Top of Text shown
I'm going to interpret your question to mean
"How do I allocate a 2 dimensional array
for 415 lines by 78 characters?"

/* BEGIN new.c */

#include <stdio.h>
#include <stdlib.h>

#define LINES 415
#define CHARACTERS 78

int
main(void)
{
int n;
char (*string)[CHARACTERS];

string = malloc(LINES * sizeof *string);
puts("\n/* BEGIN new.c output */\n");
if (string != NULL) {
for (n = 0; n != LINES; ++n) {
sprintf(string[n], "Line%69c%d\n", ' ', n);
}
for (n = 0; n != LINES; ++n) {
fputs(string[n], stdout);
}
} else {
puts("string == NULL");
}
puts("\n/* END new.c output */");
return 0;
}

/* END new.c */

--
pete

Malcolm McLean

7/13/2011 7:26:00 AM

0

On Jul 13, 12:05 am, Jack <spamt...@trashcan.invalid> wrote:
> Hello. I have a few questions about allocating memory to a 32k (approx)
> character buffer declared as:
>
>         char string [415] [78];      
>
Multi-dimensional arrays are basically broken in C.
Bottom of Text shown
* [Request 1]: Output the forum thread between "On Jul 13, 12:05 am, Jack" and "broken in C.", inclusive, keeping every word as it is.
* [Request 2]:
Answer these from the forum thread:
(a) What number is LINES defined as?
(b) What does the program print when string is NULL?
(c) According to the last line of the reply, what are multi-dimensional arrays in C?
The data after this has no connection to the forum thread.
Top of Provided data
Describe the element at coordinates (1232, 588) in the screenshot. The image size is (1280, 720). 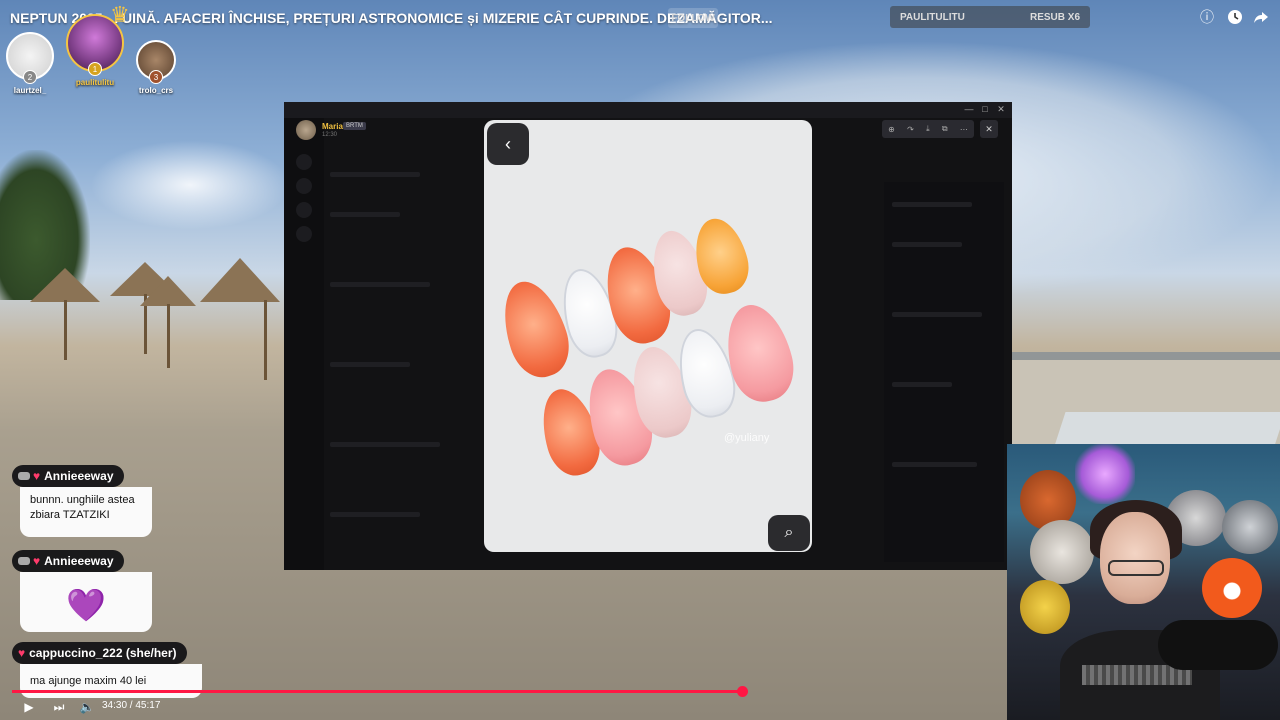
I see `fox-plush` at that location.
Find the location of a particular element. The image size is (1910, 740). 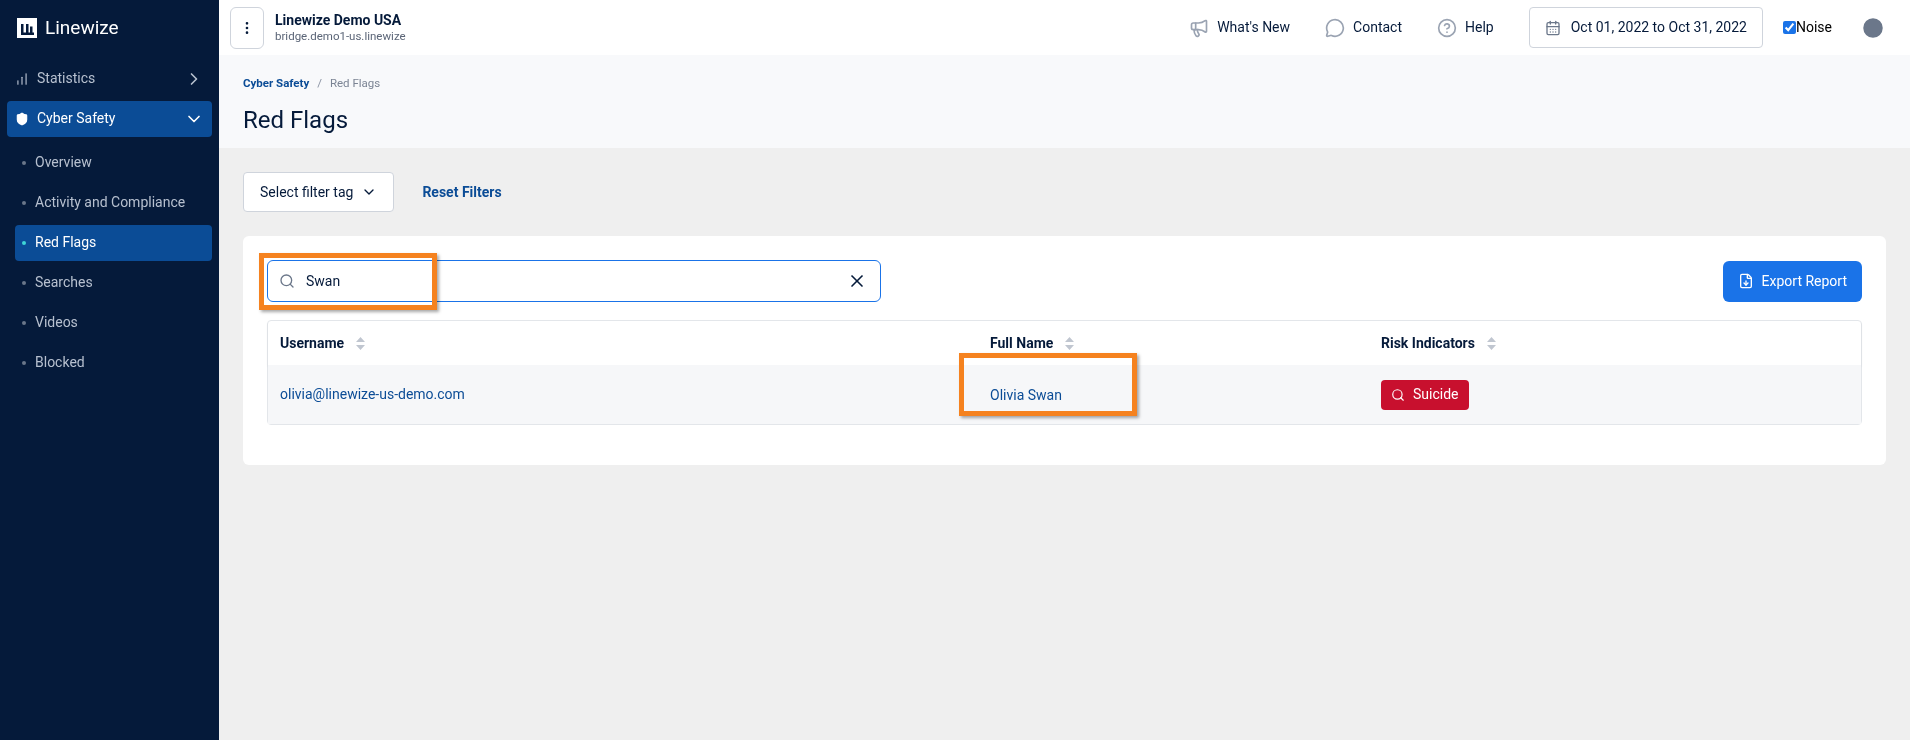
Bottom of Provided data
* [Task solution 1]:
On Jul 13, 12:05 am, Jack <spamt...@trashcan.invalid> wrote:
> Hello. I have a few questions about allocating memory to a 32k (approx)
> character buffer declared as:
>
>         char string [415] [78];      
>
Multi-dimensional arrays are basically broken in C.

* [Task solution 2]:
(a) 415
(b) string == NULL
(c) Basically broken